If you want light, fluffy muffins, take care to treat the batter right. See what happens if you don’t.
Things Required:
1 cup (112 g) all-purpose unbleached flour
A small egg
3 tablespoonfuls of sugar
1 teaspoonful of baking powder
1/4 ground cinnamon
1/4 teaspoonful of ground nutmeg
2 large bowls
A wooden spoon
1/4 cup (60 ml) of oil
1/2 cup (120 ml) of milk
A whisk (optional)
1 small bowl
3 muffin pans
Oil or margarine for greasing
Directions:
Grease the muffin pans.
Using the smaller bowl, beat the egg with a spoon or a whisk. Then add milk and oil.
In one of the large bowls, combine the flour, sugar, baking powder, cinnamon and nutmeg. Make a hole in the centre of the dry ingredients. Dump the liquid ingredients into the hole. Stir the mixture about 12 to 14 times, just enough to moisten the dry ingredients. The batter should be rough and lumpy.

Pour half of the batter into a second large bowl. Mix that batter until it is smooth.

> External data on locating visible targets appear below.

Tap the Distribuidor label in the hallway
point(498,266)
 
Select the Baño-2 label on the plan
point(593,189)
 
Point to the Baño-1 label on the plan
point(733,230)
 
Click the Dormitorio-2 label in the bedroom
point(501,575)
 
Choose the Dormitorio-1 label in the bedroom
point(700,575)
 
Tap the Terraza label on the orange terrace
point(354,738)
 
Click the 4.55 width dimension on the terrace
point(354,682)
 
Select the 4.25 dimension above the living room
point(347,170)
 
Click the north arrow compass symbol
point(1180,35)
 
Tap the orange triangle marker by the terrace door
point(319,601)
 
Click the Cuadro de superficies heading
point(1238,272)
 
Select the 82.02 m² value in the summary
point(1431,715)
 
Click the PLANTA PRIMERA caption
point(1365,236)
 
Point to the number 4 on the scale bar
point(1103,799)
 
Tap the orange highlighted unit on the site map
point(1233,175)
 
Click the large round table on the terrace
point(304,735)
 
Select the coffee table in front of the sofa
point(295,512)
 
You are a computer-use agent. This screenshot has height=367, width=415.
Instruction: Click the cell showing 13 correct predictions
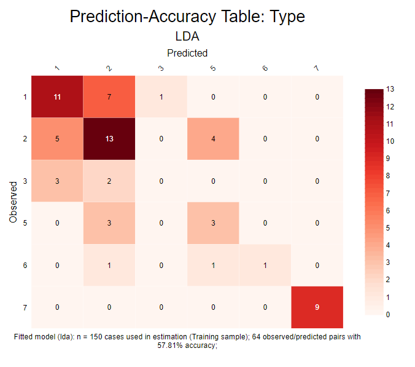click(x=109, y=139)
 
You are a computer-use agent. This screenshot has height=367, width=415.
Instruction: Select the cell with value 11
click(x=57, y=97)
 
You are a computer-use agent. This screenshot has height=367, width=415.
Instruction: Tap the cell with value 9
click(x=317, y=307)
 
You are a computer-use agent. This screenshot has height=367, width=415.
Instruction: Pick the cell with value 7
click(x=109, y=97)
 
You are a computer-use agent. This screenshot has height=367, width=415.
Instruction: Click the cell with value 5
click(x=57, y=139)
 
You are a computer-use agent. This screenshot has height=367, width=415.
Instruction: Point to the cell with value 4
click(x=213, y=139)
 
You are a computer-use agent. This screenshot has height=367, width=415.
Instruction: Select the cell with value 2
click(x=109, y=181)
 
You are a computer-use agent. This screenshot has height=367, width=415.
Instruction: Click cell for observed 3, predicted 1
click(x=57, y=181)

Spoon a heaping tablespoon of the lumpy batter into one of the muffin cups so that it may be 2/3 full. At the opposite end of the same muffin pan, do the same thing with the smooth batter.
Repeat the process with the two other pans. Now you have three muffin pans, each with one muffin of smooth batter and one of lumpy batter.
Turn on the oven to 400°F (205°C). Don’t preheat it; instead, immediately put in one muffin pan.
After 10 minutes, put in the second pan.
In about 25 to 30 minutes, when the muffins are a golden brown, remove them from the oven. (Use pot holders!)
Then, put the third muffin pan into the hot oven and turn the heat up to 450°F (230°C). After 25 or 30 minutes, remove this pan from the oven. Let them all cool and sample each muffin.
This Is What Happens:
The muffins from the lumpy batter in the preheated oven-pan number 2-look and taste the best.

Science Behind It:
For delicious muffins, you don’t need to work hard. Overmixing develops the gluten and results in knobs or peaks on the top and long holes or tunnels inside the muffins.
It is also important to preheat the oven before you put the muffins in. If the oven is not hot enough, the muffins will be flat and heavy. That’s because the baking soda isn’t activated soon enough to cause the batter to rise.
However, if the oven is too hot, the carbon dioxide goes to work too soon, and muffins will be poorly shaped and tough.